Takata Corporation (USD5.35b turnover) founded in 1933 employed 60,000 workers in 23 countries to manufacture automotive parts including steering wheels, seatbelts, child restraints and airbags. Takata Corporation shares were trading at just 43 cents last month, and far from a high of USD60.13 in early March 2014. How could this happen?
One of their components, inflators are used to inflate airbags that protect the occupants of vehicles during impacts. It turns out that these inflators can explode with excessive force unleashing metal shrapnel inside cars and trucks.
Takata could have fronted up when they first noticed that people were being injured when inflators started exploding in cars. However, what they chose to do was to manipulate and withhold key information about the faulty inflators. Worse still, they did this for years.
Now there are up to 125 million vehicles worldwide, including 42 million in the US alone, that have had to be recalled to have their Takata airbags replaced. This recall involves 34 different auto brands. The automotive industry has never had to face a product recall of this size before in its entire history.

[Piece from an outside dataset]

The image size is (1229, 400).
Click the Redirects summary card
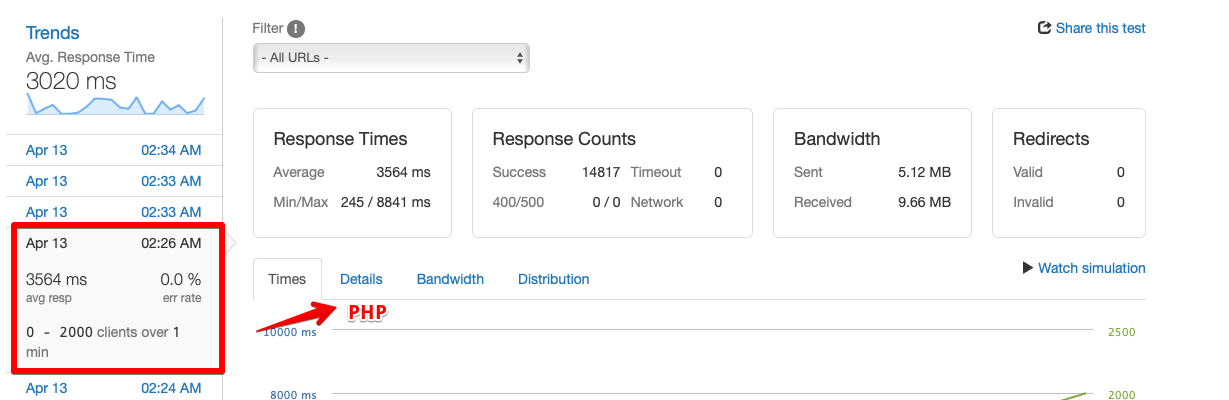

In Takata airbags: the slow train wreck - 3 years on, I asked ‘What was going on in the board room at Takata headquarters to address the rising defect rates’ at the Monclova plant in Mexico where the faulty airbag inflators were manufactured.
Despite Takata’s chairman stating in February 2014 ‘that he’ll create a “quality assurance panel” to scrutinize the company’s production procedures’ and take other actions, it did not address the issue of exploding inflators causing injury and death.
Three years later, in February 2017 Takata pleaded guilty in a U.S. federal court to a criminal charge of wire fraud for which it has to pay $1 billion, including a $125 million fund to compensate victims and their families. Acting Assistant Attorney General Blanco stated “For over a decade, Takata lied to its customers about the safety and reliability of its ammonium nitrate-based airbag inflators. Takata abused the trust of both its customers and the public by allowing airbag inflators to be put in vehicles knowing that the inflators did not meet the required specifications. Today’s sentence shows that the department will work tirelessly to hold responsible those who engage in this type of criminal conduct.”
The penalties include $US850 million in restitution to automakers, $US125 million to compensate victims and their families and a $25 million criminal fine. Separately, three former executives in Japan were charged with falsifying test reports. The company's chief financial officer, Yoichiro Nomura also agreed that Takata would be sold.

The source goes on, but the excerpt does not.